2.ª - Somando as características estruturais (as acções são nominativas, e a sua transmissão encontra-se estatutariamente sujeita a direito de preferência dos outros sócios ou ao consentimento da própria sociedade) à teia de relações familiares e envolvimento na vida societária, fica cabalmente demonstrado que a Sociedade da (…), S.A. é uma daquelas sociedades anónimas que, em concreto, evidenciam os traços necessários e suficientes à sua caracterização como sociedade "fechada" e de cunho marcadamente personalista, justificando-se assim a aplicação analógica do artigo 242.º do CSC aos conflitos que venham a eclodir em virtude do comportamento dos seus accionistas.».

19. Sendo que Coutinho de Abreu sustentou, ainda, tal entendimento, nos seguintes termos:

«E não custa admitir a aplicação, por analogia, e com as necessárias adaptações, do artigo 242.º (directamente aplicável às sociedades por quotas) – exclusão judicial de accionista que, “com o seu comportamento desleal ou gravemente perturbador do funcionamento da sociedade, lhe tenha causado ou possa vir a causar-lhe prejuízos relevantes.»

20. Pelo que, quando concluiu que «nas sociedades anónimas não pode ser deliberado em assembleia ou decidido em acção judicial, a exclusão de accionista da sociedade, muito menos quando os estatutos da sociedade não preveem tal exclusão e, sendo assim, por maioria de razão inexiste fundamento para o procedimento cautelar em que se pede a suspensão da qualidade de accionista, antecipatória da acção judicial para exclusão de accionista.», a sentença recorrida contraria não só a corrente doutrinária maioritária como a posição maioritária jurisprudencial adoptada entre nós.

21. Nesta senda, em momento algum poderão colher os argumentos que sustentam a decisão, tais como a impraticabilidade da aplicação de exclusão quando as acções são ao portador como a fácil e livre transmissão (e reaquisição) das participações sociais pelos sócios.

22. Em primeiro lugar porque encontra-se eliminada do nosso ordenamento jurídico a figura das acções ao portador, em razão das alterações legislativas introduzidas em 2017, padecendo, assim, tal fundamento de toda e qualquer aplicabilidade útil.

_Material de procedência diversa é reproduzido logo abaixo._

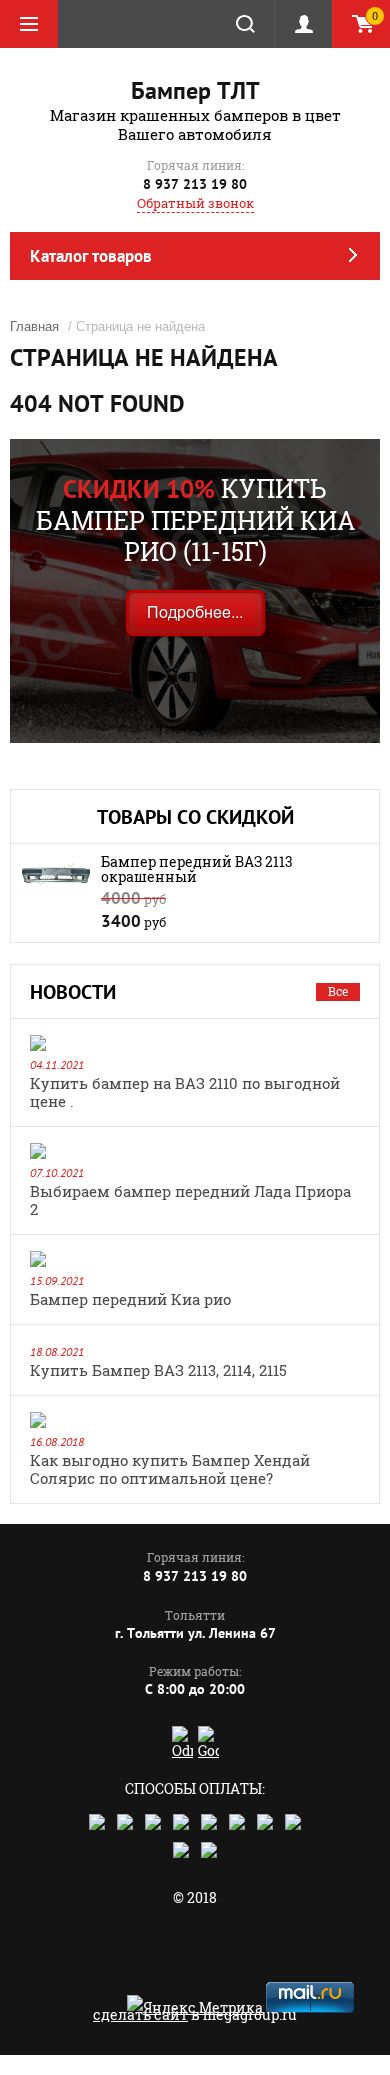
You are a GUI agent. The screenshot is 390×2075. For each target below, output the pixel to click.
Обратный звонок (195, 203)
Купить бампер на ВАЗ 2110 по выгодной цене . (185, 1092)
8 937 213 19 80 (195, 184)
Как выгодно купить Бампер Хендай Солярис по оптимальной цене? (170, 1469)
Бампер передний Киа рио (130, 1299)
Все (338, 991)
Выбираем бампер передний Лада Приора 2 (190, 1200)
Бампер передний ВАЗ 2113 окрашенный (197, 869)
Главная (34, 326)
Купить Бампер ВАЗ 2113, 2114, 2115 (158, 1370)
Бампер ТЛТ (195, 90)
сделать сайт (140, 2014)
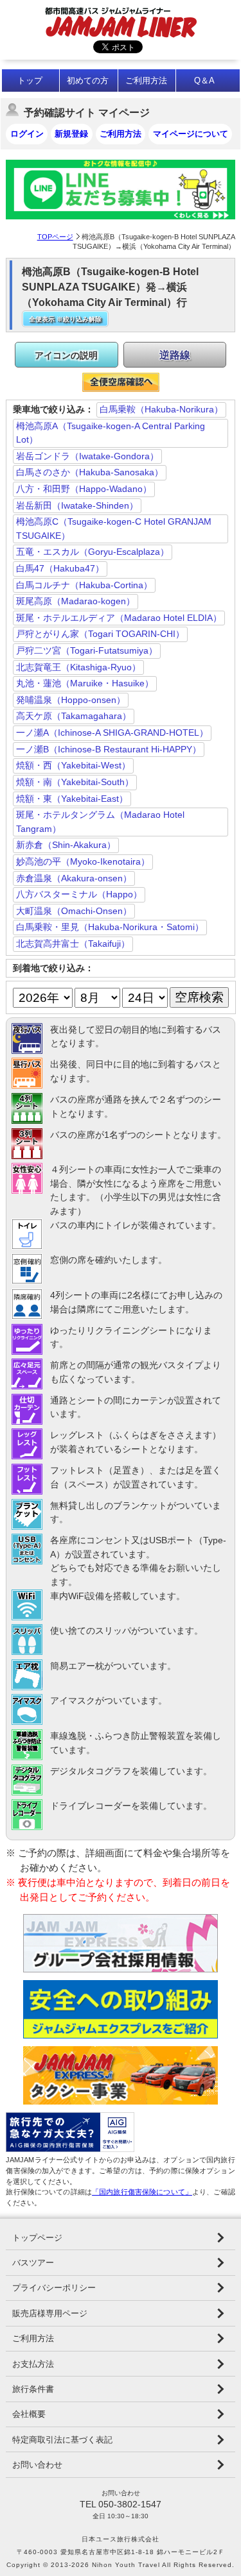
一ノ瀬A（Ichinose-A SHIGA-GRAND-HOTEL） (112, 732)
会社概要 (29, 2414)
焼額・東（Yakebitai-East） (72, 798)
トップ (29, 80)
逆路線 (174, 355)
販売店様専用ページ (49, 2313)
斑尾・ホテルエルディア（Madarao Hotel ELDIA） (119, 618)
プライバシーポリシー (54, 2287)
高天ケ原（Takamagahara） (73, 716)
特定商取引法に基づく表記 (62, 2440)
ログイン (27, 134)
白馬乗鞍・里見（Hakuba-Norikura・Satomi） (110, 927)
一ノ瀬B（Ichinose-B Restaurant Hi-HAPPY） (108, 749)
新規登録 (71, 134)
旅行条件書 (33, 2389)
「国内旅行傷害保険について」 (142, 2192)
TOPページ (55, 237)
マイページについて (190, 134)
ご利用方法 (146, 80)
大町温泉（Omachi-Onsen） (74, 911)
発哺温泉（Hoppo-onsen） (70, 700)
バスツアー (33, 2262)
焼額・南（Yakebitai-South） (75, 782)
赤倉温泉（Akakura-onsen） (74, 878)
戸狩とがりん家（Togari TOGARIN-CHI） (100, 634)
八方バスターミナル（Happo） (79, 894)
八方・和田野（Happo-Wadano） (84, 489)
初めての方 (88, 80)
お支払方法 (33, 2364)
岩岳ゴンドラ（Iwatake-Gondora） (87, 456)
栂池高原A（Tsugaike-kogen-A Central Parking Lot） (110, 433)
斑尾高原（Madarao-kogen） (75, 601)
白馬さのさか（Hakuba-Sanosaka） (89, 472)
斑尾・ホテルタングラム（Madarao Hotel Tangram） (100, 821)
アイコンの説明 (66, 355)
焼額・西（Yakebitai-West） (73, 765)
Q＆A (204, 80)
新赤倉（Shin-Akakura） (66, 845)
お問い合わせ (37, 2465)
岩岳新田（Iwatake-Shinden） (77, 505)
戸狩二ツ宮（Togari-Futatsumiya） (86, 650)
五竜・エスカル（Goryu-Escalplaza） (92, 552)
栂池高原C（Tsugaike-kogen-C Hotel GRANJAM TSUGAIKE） (113, 528)
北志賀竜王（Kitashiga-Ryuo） (78, 667)
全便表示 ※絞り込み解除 (65, 319)
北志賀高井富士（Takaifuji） (73, 943)
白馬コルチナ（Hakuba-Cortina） (84, 585)
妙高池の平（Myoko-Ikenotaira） (83, 861)
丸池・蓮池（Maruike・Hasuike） (85, 683)
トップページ (37, 2237)
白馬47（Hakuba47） (60, 568)
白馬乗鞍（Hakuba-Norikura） (161, 409)
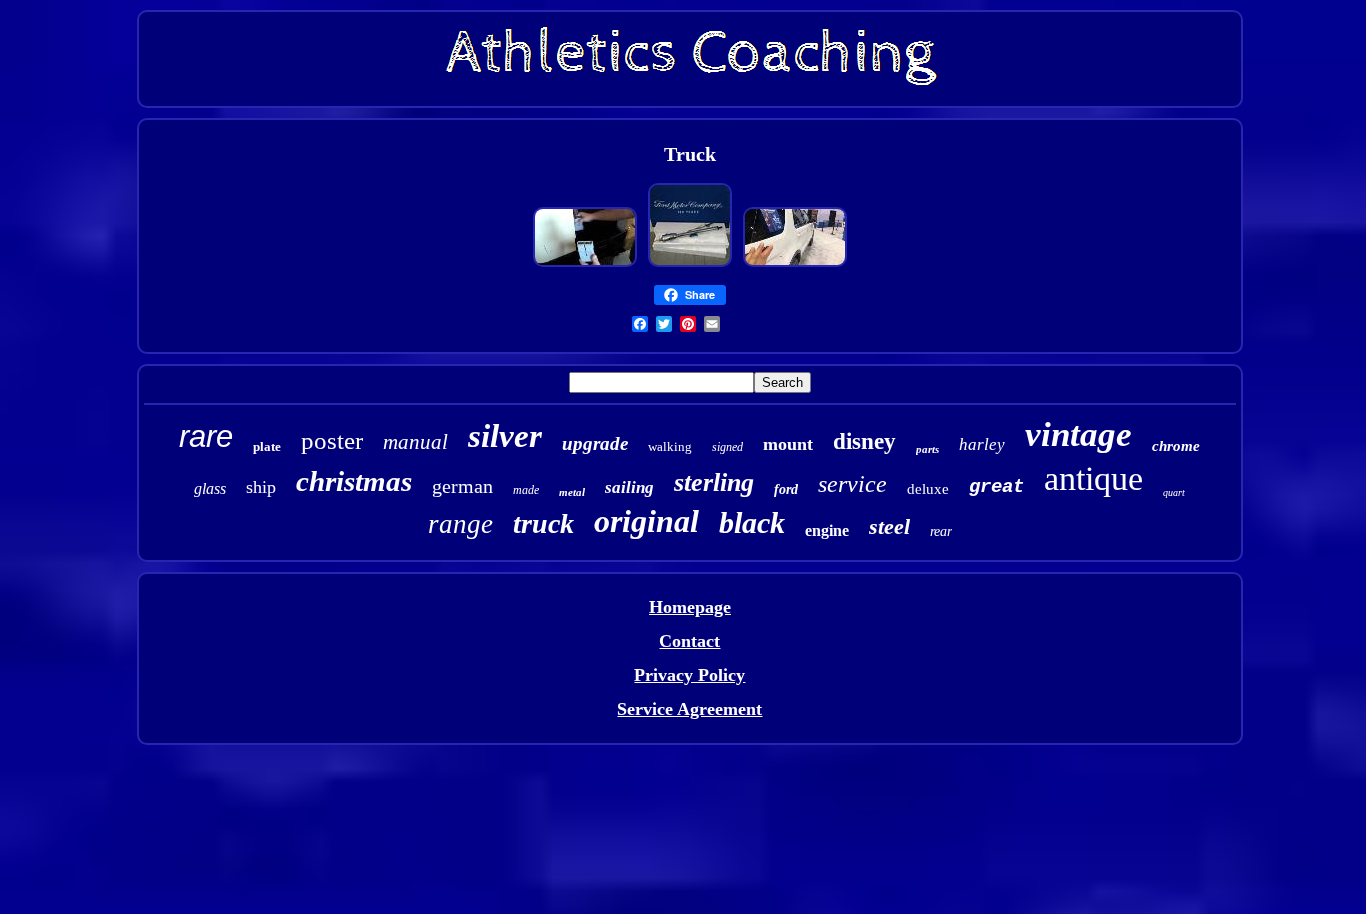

23. Em segundo lugar porque, relativamente às acções nominativas – como as em apreço –, é perfeitamente possível tanto controlar e conhecer qualquer tentativa de reingresso na sociedade do sócio expulso como estipular, no pacto social, quer limitações quanto à transmissão de acções quer um direito de preferência dos outros accionistas e as condições do respectivo exercício, no caso de alienação de acções, nos termos artigo 328.º, n.º 2, alíneas a), b) e c), do CSC.

24. Também não deverá ser conferida qualquer legitimidade ao argumento alegado pelo tribunal a quo da incompatibilidade do tipo societário da sociedade anónima (no seu todo) com a aplicação analógica do artigo 242.º do CSC.

25. A respeito cumpre atentar ao defendido pelo Exmo. Senhor Professor Doutor José Ferreira Gomes no parecer jurídico que adiante se junta e aqui se dá por integralmente reproduzido para todos os devidos e legais efeitos sob doc. n.º 2, donde se lê o seguinte:

«I. O argumento da objectivação da participação social confunde planos que são distintos entre si. A perspectiva de que os direitos e deveres dos accionistas estão “incorporados” nas acções, enquanto valores imobiliários, traduz uma técnica legislativa destinada a facilitar a transmissão e a legitimação dos seus titulares para o exercício dessas posições jurídicas.

Este plano de participação como objecto de posições jurídicas e de negócios jurídicos não...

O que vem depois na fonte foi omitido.